Bare root trees are trees that after harvesting have been mechanically shaken to remove the excess soil from their roots. The problem is that if soil conditions are not absolutely perfect, the small fibrous roots are usually ripped away from the main root system in the process of shaking the trees.

Subsequently, bare root trees must be harvested and planted before they leaf out, otherwise water will transpire through the leaves faster than the trees can replace it. This results in wilted leaves.

This severely limits the effective planting window for bare root trees– limiting planting to early spring or late fall in our area.

Rare Earth Nursery Got Serious and Found a Better Way

When we discovered the Missouri Gravel Bed System we knew right away that we'd landed on the perfect solution.

Developed over 30 years ago at the University of Missouri by Professor Chris Starbuck, this unique system replenishes the fibrous roots in bare root trees.

The result is nursery stock that can be harvested in full leaf, throughout the growing season– without moving large volumes of soil in the process!

Here’s How The Missouri Gravel Bed System Works. . .

Bare root plants are held in a mix of small round gravel and sand, then drip irrigated and fed with a complete fertilizer until the tree has established an incredible, fibrous root system.

This process to replenish the root system requires only 10-12 weeks, after which our trees can be harvested– in full leaf– throughout the remainder growing season. 

Harvesting can commence anytime after August 1st. The nature of the Missouri Gravel Bed growing medium allows the trees to be harvested with minimal damage to the roots, so there's no wilting.

With success rates of 90% or greater– it's fair to say that our trees don't just survive, they thrive!

The Bottom Line: You get all the advantages of bare root plantings without the very small planting window.

Root system before and after 12 weeks growing in our Missouri Gravel Bed system.
Bare root tree vs. after 12 weeks growing in our Missouri Gravel Bed.

Got an access problem on your landscaping site?

No problem! Our 1.5"+ caliper trees weigh 30 to 40 lbs., compared to a comparable ball and burlap tree which would weigh around 200-300 lbs. This means you won’t need any expensive equipment to get them off the truck.

Simply carry the trees to the holes by hand or wheelbarrow. They are lighter to transport and you can carry more per load. Furthermore, a much shallower holes are needed than when you're planting ball and burlap trees.

With no soil on the roots...

  • There is no soil incompatibility with your new plants– they just take off growing.
  • Unlike ball and burlap trees, there's never a question of proper planting depth. You can see the root-flare everytime.
  • You're much less likely to introduce weeds to your customer's planting beds.

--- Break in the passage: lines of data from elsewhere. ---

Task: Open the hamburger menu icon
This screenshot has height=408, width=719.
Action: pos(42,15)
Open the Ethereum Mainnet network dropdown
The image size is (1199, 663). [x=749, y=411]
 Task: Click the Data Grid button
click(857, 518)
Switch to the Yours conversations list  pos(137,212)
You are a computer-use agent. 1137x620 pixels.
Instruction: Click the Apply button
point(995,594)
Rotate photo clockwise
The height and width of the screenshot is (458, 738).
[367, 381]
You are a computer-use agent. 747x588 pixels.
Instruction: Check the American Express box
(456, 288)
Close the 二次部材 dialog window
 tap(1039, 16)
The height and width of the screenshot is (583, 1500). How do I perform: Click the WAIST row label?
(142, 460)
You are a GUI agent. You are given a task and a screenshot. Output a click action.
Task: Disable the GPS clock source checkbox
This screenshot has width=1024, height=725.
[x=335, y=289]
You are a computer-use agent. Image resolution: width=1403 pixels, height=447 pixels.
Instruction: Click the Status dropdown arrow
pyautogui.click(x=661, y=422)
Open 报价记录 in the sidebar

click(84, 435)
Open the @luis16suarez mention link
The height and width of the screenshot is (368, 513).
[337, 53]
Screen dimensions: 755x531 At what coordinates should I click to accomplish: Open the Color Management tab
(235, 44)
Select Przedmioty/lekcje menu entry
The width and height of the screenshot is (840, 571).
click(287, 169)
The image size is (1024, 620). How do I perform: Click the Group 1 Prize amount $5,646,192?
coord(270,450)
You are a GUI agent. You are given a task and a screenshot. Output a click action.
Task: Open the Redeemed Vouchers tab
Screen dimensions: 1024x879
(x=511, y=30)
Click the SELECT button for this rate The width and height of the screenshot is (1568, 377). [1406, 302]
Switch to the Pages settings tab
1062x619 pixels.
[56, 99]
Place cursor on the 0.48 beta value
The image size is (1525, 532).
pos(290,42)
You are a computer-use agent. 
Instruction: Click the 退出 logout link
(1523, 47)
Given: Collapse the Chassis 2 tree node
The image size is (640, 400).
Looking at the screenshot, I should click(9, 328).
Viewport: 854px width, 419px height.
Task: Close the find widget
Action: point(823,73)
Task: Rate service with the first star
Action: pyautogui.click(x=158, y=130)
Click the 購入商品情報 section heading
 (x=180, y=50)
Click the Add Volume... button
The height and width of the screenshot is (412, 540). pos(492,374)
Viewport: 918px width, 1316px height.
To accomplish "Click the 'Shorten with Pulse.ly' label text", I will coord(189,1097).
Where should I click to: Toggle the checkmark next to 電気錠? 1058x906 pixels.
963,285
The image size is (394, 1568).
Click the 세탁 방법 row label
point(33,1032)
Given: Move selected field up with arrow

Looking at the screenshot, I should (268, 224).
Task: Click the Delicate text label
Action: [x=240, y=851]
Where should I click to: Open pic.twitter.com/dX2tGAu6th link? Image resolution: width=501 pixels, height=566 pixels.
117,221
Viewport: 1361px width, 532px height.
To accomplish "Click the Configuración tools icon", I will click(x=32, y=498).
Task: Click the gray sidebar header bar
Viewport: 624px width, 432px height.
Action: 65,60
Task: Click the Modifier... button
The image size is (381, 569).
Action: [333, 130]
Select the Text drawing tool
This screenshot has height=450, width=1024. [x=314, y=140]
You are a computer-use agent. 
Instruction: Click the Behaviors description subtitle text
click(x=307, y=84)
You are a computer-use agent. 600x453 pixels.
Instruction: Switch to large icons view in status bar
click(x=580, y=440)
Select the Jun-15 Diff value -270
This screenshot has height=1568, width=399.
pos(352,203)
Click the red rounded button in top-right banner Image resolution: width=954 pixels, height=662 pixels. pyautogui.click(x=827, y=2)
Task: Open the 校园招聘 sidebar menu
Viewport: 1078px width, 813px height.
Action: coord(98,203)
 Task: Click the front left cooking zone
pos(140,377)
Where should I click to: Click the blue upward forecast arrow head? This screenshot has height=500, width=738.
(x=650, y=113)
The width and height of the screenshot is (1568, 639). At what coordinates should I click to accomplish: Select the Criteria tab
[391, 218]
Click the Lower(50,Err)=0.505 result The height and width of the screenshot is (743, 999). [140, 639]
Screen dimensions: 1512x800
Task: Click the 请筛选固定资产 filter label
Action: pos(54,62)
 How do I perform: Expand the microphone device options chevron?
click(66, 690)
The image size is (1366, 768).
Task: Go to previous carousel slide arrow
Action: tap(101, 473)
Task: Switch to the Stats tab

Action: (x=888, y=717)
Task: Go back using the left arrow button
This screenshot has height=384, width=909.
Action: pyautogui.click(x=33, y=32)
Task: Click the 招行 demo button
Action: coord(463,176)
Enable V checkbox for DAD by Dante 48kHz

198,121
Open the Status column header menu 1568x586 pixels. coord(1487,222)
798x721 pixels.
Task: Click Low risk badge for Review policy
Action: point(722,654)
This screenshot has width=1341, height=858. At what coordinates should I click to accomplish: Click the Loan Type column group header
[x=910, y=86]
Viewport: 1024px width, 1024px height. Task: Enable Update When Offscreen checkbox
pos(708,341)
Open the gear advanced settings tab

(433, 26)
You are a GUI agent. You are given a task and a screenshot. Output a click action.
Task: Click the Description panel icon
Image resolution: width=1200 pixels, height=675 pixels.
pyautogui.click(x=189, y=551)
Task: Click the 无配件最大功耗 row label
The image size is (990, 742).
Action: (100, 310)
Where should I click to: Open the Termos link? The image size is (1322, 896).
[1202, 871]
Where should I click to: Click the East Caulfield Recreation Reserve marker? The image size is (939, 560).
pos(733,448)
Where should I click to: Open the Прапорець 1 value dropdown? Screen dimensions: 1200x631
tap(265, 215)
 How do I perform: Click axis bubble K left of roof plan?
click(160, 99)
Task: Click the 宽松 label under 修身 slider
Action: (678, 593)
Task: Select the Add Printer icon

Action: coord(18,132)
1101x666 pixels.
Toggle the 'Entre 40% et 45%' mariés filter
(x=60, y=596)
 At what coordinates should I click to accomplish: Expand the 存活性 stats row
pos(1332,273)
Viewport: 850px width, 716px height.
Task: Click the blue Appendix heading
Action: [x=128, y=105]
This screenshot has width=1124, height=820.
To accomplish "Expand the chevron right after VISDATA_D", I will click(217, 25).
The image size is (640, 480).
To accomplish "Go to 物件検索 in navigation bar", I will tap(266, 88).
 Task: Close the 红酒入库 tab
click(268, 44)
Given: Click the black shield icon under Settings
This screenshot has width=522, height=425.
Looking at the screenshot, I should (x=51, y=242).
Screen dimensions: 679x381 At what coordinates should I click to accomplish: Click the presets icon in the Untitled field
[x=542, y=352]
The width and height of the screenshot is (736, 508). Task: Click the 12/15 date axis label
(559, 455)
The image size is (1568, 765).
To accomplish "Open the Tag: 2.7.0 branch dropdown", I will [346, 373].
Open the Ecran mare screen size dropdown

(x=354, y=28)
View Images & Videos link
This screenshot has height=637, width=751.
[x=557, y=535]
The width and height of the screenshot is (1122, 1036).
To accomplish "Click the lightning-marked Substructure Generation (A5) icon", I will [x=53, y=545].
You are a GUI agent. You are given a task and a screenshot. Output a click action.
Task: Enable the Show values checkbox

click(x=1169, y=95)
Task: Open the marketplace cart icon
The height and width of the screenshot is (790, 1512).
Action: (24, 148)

"In general, you can expect to spend less time on care and maintenance, reduce your overall labor costs and enjoy a higher survival rate in your transplants."

About Rare Earth Nursery

Aerial photo of Rare Earth Nursery
Aerial drone photography of Rare Earth Nursery

David Ryan, owner of Rare Earth Nursery, has been in the landscape and nursery business for over 45 years. He is a Lifetime Certified Nursery and Landscape Professional (CNLP) and is also an International Society of Arboriculture (ISA) Certified Arborist. Contact David Ryan

Click Here to read an article about David Ryan and Rare Earth Nursery in the Syracuse Post-Standard's Central NY Living section.

David Ryan, CNLP, Rare Earth Nursery

We Take Sustainabile Business Practices Seriously

Solar power

The nursery is run solely on solar power.

We only use drip irrigation, applied directly to the roots, verses overhead irrigation. This uses 75-80% less water and eliminates wasteful run-off.